To add a little of data to anecdote, let me put two complimentary pointers:

Talks about the "The US Department of Defense has decided to discontinue the 
development, maintenance, and –use- of JAS (nee JWARS) by year end. 
JAS is a joint campaign model, (one that represents all the services), 
consisting of over 1.1 million lines of Smalltalk that has been 
developed over the last 15 years at a cost to the taxpayers north of
$110 million."

Further details: 
http://groups.google.com/groups/profile?enc_user=gNSEzw8AAADszNgJiajay96Y7oEQONQG

About Gartner's affirmations (ten years old!)

http://groups.google.com/group/ibm.software.vasmalltalk/browse_thread/thread/6260484c776e83b5/23712440b7edae4d?lnk=gst&q=migration+VASmalltalk#

And a case study of a company that decided _not_ switch from Smalltalk after 
tried to go java: http://www.nycsmalltalk.org/2009/11/return-to-smalltalk/

HTH to enlighten our discussions on these matters.

--
Cesar Rabak
 

Em 06/12/2010 14:27, [email protected] escreveu:
Guillermo,

While all the criticisms of yours are correct, they do not change the reality.  
If you take some other sources like the inventory of systems benchmarked by 
companies specializing in this kind of job¹, or government inventories or even 
the ISBSG database, you'll find Smalltalk use (which relates to 'popularity') 
is residual in any realm.

In fact, Gartner issued some years ago a research note² and classified 
languages according 
to a "A Life-Cycle Maturity Matrix".  Recently James Robertson from Cimcon 
managed to have Gartner to write (in a blog, however, no "Research") flattering 
things about Smalltalk in a
context of dynamic languages.

Regards,

--
Cesar Rabak


[1] Not so blatant advice: I used to work for Gartner and now I represent SPR. 

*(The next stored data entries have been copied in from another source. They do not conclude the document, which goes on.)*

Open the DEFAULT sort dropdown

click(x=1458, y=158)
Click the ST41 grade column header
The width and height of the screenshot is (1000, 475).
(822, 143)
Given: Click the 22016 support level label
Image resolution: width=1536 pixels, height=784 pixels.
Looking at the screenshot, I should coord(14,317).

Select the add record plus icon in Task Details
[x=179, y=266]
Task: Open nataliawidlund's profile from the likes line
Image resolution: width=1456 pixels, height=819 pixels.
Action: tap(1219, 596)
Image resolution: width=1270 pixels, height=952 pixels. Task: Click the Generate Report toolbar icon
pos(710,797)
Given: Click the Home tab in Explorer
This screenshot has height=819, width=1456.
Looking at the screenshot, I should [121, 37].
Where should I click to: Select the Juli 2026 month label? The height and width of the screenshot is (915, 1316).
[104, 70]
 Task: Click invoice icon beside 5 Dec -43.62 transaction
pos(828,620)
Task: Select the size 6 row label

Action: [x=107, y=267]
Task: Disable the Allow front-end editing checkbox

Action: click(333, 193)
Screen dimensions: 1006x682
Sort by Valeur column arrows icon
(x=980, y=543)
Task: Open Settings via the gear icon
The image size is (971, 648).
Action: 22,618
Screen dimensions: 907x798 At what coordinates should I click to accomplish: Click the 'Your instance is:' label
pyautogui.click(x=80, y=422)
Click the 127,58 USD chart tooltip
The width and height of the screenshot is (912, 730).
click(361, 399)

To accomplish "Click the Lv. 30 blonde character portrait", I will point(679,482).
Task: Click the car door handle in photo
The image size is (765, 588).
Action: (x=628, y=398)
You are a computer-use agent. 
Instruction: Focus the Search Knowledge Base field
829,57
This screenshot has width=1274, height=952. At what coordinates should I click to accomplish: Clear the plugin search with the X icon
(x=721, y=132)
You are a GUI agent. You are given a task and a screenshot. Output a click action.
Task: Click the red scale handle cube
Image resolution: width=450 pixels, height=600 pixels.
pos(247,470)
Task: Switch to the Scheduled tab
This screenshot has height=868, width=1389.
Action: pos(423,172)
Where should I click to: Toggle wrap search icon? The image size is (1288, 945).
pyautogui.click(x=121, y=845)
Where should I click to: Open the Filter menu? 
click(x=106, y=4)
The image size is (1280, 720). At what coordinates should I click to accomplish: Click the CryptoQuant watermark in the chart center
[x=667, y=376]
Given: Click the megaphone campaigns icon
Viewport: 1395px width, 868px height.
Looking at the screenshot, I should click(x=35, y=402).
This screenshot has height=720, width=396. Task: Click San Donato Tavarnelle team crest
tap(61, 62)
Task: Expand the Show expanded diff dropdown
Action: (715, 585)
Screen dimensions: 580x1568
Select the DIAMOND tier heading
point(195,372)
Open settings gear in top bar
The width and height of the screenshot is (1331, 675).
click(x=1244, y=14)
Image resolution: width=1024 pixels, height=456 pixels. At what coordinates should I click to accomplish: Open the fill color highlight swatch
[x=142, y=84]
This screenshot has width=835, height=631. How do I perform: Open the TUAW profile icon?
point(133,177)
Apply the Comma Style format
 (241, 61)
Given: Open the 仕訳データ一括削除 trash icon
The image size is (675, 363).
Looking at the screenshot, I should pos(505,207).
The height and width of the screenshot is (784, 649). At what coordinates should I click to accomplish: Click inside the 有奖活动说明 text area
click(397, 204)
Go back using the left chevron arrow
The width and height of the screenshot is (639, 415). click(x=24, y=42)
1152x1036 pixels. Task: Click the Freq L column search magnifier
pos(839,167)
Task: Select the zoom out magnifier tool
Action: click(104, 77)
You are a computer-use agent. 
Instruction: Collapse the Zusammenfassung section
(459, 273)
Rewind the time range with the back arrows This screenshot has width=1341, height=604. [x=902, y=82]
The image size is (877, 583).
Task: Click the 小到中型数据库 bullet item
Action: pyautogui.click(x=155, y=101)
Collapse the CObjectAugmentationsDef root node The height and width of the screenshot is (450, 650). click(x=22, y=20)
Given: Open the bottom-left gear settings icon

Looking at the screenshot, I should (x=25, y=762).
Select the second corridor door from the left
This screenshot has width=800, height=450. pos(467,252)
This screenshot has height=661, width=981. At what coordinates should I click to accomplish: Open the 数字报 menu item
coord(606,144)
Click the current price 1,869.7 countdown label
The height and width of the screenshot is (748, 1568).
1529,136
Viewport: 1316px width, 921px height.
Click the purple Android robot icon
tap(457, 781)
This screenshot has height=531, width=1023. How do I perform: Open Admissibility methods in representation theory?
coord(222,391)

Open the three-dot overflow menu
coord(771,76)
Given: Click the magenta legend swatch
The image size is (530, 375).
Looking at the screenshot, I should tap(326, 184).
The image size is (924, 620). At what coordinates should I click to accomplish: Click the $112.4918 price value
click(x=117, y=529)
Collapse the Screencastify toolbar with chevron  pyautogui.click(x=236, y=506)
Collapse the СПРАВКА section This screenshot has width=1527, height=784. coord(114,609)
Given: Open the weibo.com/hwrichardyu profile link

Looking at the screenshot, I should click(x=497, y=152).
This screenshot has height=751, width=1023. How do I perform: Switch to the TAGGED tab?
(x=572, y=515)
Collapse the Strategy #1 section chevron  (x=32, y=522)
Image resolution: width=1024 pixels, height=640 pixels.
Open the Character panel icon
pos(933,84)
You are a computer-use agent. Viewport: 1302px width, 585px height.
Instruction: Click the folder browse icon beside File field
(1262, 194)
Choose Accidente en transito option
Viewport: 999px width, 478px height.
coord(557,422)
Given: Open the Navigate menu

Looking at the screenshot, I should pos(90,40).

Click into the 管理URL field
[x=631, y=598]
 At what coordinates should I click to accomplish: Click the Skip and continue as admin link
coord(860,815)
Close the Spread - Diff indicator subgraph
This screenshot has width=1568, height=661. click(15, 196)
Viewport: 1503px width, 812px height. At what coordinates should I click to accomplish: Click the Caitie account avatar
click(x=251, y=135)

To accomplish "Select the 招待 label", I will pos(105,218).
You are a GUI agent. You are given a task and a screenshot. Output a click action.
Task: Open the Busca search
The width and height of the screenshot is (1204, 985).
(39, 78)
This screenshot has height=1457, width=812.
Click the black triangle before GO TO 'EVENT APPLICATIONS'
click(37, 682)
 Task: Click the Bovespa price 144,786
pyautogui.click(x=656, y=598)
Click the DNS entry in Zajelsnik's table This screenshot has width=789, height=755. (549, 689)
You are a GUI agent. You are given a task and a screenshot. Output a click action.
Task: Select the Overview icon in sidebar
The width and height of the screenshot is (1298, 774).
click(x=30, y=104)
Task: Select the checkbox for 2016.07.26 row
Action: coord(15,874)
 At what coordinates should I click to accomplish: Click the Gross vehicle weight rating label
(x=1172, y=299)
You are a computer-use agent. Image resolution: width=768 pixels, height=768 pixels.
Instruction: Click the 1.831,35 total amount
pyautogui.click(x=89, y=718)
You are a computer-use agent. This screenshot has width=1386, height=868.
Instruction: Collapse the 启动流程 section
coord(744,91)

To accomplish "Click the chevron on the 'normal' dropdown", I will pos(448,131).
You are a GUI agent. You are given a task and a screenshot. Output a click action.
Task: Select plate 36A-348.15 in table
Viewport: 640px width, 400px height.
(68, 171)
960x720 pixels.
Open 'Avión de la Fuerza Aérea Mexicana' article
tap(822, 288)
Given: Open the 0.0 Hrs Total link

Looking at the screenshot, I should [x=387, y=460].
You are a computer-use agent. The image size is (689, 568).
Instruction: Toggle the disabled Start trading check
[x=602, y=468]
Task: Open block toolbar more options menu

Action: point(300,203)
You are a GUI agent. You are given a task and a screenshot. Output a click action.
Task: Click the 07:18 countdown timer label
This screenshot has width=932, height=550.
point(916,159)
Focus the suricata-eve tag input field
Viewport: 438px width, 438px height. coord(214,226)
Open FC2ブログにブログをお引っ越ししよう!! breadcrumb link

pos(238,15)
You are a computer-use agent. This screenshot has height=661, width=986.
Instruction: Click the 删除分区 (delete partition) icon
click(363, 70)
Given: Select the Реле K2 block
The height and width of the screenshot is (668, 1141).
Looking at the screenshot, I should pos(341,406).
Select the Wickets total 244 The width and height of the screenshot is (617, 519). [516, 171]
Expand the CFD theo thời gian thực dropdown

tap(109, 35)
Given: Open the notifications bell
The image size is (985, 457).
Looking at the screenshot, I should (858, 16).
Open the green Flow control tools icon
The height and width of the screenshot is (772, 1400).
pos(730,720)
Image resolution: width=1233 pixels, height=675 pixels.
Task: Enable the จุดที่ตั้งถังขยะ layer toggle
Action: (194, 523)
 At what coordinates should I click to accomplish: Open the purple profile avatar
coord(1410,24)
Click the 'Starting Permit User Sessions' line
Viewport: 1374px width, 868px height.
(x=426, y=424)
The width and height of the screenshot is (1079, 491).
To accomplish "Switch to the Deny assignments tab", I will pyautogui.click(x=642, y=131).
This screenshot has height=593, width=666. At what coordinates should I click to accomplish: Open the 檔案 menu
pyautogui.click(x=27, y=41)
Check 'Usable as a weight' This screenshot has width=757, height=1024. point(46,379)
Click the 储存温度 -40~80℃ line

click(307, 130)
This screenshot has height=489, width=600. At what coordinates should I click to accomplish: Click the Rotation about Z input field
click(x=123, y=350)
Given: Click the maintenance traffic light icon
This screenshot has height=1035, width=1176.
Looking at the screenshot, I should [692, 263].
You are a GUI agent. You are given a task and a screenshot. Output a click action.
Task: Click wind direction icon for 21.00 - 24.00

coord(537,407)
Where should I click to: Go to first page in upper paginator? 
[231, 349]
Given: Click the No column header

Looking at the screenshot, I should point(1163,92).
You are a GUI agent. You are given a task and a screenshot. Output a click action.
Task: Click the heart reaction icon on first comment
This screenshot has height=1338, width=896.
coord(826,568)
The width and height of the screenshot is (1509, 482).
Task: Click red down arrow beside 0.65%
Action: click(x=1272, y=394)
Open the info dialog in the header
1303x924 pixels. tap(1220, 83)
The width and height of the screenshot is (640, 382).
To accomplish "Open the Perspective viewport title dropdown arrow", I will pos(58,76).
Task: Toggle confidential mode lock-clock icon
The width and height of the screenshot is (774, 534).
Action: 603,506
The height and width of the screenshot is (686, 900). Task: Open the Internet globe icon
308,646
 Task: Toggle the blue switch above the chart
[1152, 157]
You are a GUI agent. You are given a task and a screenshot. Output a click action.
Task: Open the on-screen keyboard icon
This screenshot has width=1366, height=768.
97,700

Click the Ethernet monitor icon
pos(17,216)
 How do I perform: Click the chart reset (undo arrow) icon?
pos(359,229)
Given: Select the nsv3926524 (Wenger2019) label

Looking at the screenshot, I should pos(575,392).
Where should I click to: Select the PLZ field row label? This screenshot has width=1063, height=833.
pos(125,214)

[2] TU-05-1942 "Life-Cycle Strategies for Legacy Languages", J. Duggan, 
Gartner, Stamford, CT, 1998.

Em 06/12/2010 10:38, Guillermo Polito < [email protected] > escreveu:
JAjajaja,

It's not that Indexes are not trustable...  They are measured in a way 
Smalltalk will never be recognized as popular:

- searches in yahoo
- open source projects in some webs
- people asking for job
 
The only one that surprized me is the book's one.  But 
1) the data is not taken from amazon and I don't know this Powell's Books 
library :P.
2) It's true that there is a stupid amount of java, c#, c++ books...
 
Maybe we can think a not so stupid index.

Cheers


On Mon, Dec 6, 2010 at 4:12 AM, laurent laffont  wrote:

And I've just seen the bottom of the message :), it seems http://langpop.com/ 
agree with TIOBE.




On Mon, Dec 6, 2010 at 8:09 AM, laurent laffont  wrote:




On Mon, Dec 6, 2010 at 6:51 AM, James Ladd  wrote:



While pleading for Smalltalk support with a developer from a popular and great 
IDE company, I got the

following response (below)

 

Is there anything I can do/show to prove or disprove the popularity of 
Smalltalk?






According to TIOBE, Smalltalk is as popular as Erlang and more popular than 
Scala http://www.tiobe.com/index.php/content/paperinfo/tpci/index.html

But that's only numbers and I don't trust it :)

May be your developer from a "popular" IDE company should define what "popular" 
means...

Laurent






 

Rgs, James.



 

>>Hello James.

>>About Smalltalk plugin. Weel, I’m not sure Smalltalk has a big audience now. 
>>I’ve never heard about commercial products based on Smalltalk.